▶ [SUPPLIED TEXT]
————

The Fake Americans Russia Created to Influence the Election - gregorymichael
https://www.nytimes.com/2017/09/07/us/politics/russia-facebook-twitter-election.html?rref=collection%2Fsectioncollection%2Ftechnology&action=click&contentCollection=technology&region=rank&module=package&version=highlights&contentPlacement=1&pgtype=sectionfront
======
CM30
America influencing elections in other countries and overthrowing leaders: No
one cares, it's for democracy and the US is in the right.

Russia influencing US elections via Twitter bots: End of the world style
panic.

Yeah, I'm not particularly sympathetic here. Especially given how at the end
of the day, this isn't 'hacking' or anything of the sort. It's a bunch of fake
accounts on social media sites, something which has been done to death for
years by individuals, companies and governments alike.

Maybe the US could simply make a bunch of fake Russian accounts to influence
the 2018 Russian election or something too.

------
oldandtired
Elections are about influencing the population to vote in a particular way. It
is quite strange that the sections of the US population who supported Senator
Hillary Clinton are up in arms over the influences undertaken by various
foreign governments, foreign corporations and others.

Especially in the light of how often the US government in the past (as well as
US corporations and others) made huge efforts to influence the elections of
other countries.

I watched your election over the many months that it took to play out and I
mostly shook my head. The corruption on both sides, the basic lack of
exhibited critical thinking on behalf of the majority of the voting
population. You had a bigger choice than just Clinton and Trump, but
everything was about those two.

You have a bigger choice than Republican and Democrat and yet all the news was
about those two. The aftermath was a shmozzle with various sections declaring
that your new president was no president of theirs. Strangely enough, I
thought a couple of the presidential alternatives were more likely to be
better presidents for your nation. Of course, that is only an outsider's
opinion and they could have been much worse.

————

▶ [RECORDED DATA]

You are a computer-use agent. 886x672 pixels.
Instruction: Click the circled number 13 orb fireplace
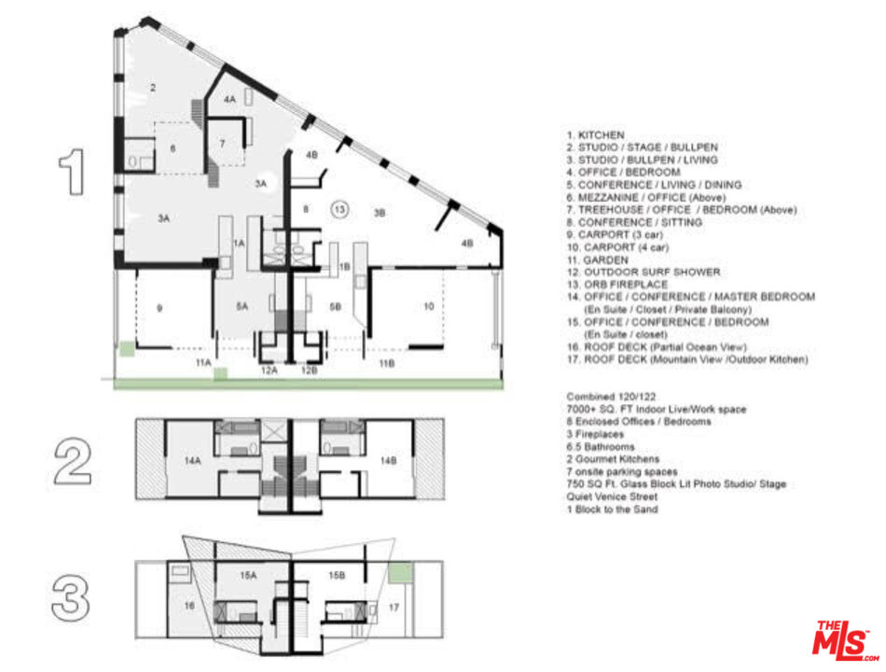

————

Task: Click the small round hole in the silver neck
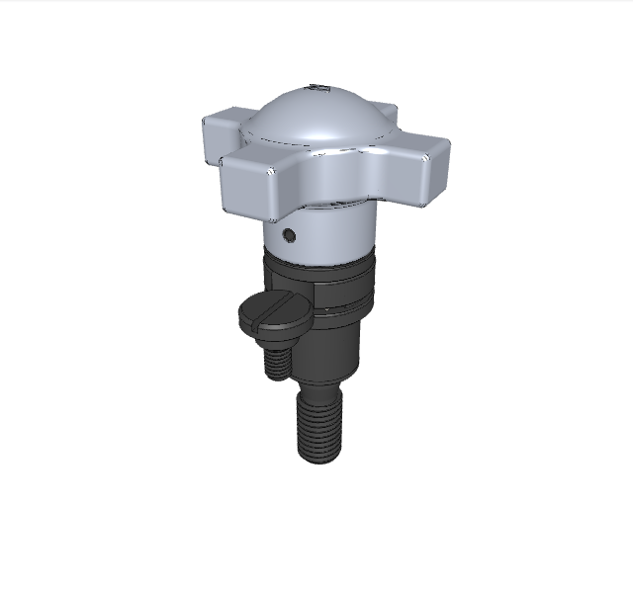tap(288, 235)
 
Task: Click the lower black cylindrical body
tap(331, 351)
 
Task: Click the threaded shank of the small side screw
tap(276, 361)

————

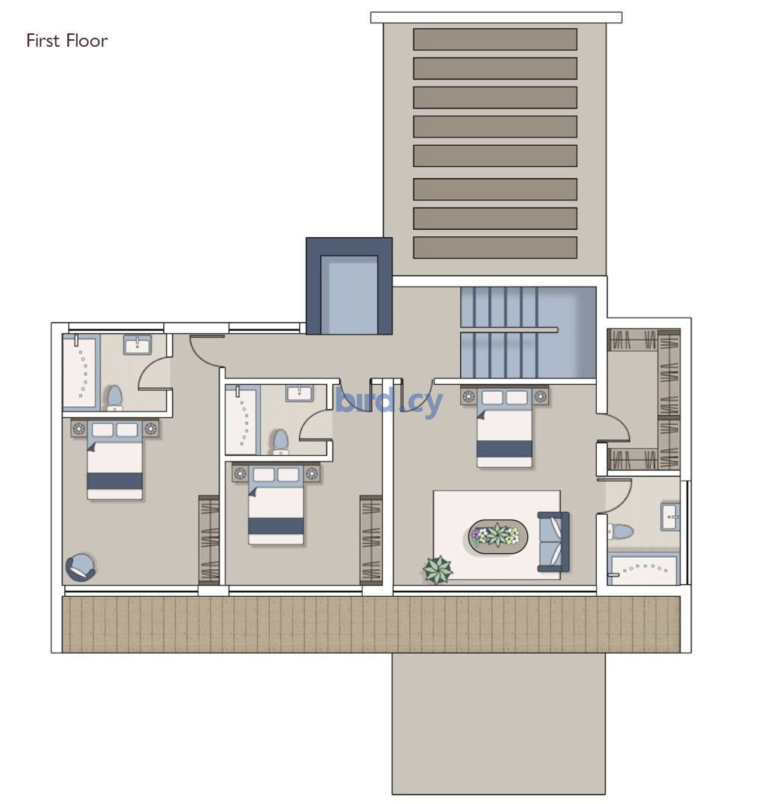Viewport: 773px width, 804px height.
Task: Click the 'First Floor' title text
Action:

————

▶ [GIVEN PROBLEM 1]
Answer these about the thread on the fake Americans Russia created:
(a) According to CM30, who has been making fake accounts on social media for years?
(b) Which election does CM30 suggest the US could influence with fake Russian accounts?
(c) What word does oldandtired use for the aftermath of the election?
▶ [GIVEN PROBLEM 2] Write a continuation of the thread on the fake Americans Russia created, picking up after its final sentence.
Nothing in the listing is needed here.

▶ [ANSWER 1]
(a) Individuals, companies and governments alike.
(b) The 2018 Russian election.
(c) A shmozzle.

▶ [ANSWER 2]
But, you won't know now. In discussions here, I noted that both of the leading
candidates were a very bad fit for the health of the US. History is telling me
now that I wasn't too far off from the reality that is being experienced.

We are about to undergo a national plebiscite over a matter here.
Interestingly enough, even if the vote comes back "No", it will mean nothing
by this time next year. No matter what parliamentary system you have, as long
as the it is fully independent of the voting population, then the voting
population has no say in what is brought up as legislation and law.

How often, do I see studies by non-partisan groups in your own country
highlighting that you are a nation of felons and the vast majority of you have
no clue of this legal status, simply because your various legislatures (state
and federal) have created so much law that works against the citizens of your
nation.

You should be more concerned over the current politicians and who actually
owns them than ever be concerned over what some foreign government does during
a quite inconsequential presidential election. Presidents come and go, you
only have them for a maximum period of 8 years. But your bought and paid for
representatives and senators at both state and federal level can be there for
many decades.

You have such a treasure in your constitution but you don't actually value it
as such. So much lip service given to it but you allow you governments and
associated law enforcement and courts to trample it into the ground. Just the
concept of "Jury Nullification" which is, by all appearances, anathema to the
courts, is such an incredible freedom for you.

You have so much, but you have allowed it to be corrupted to the point of
uselessness.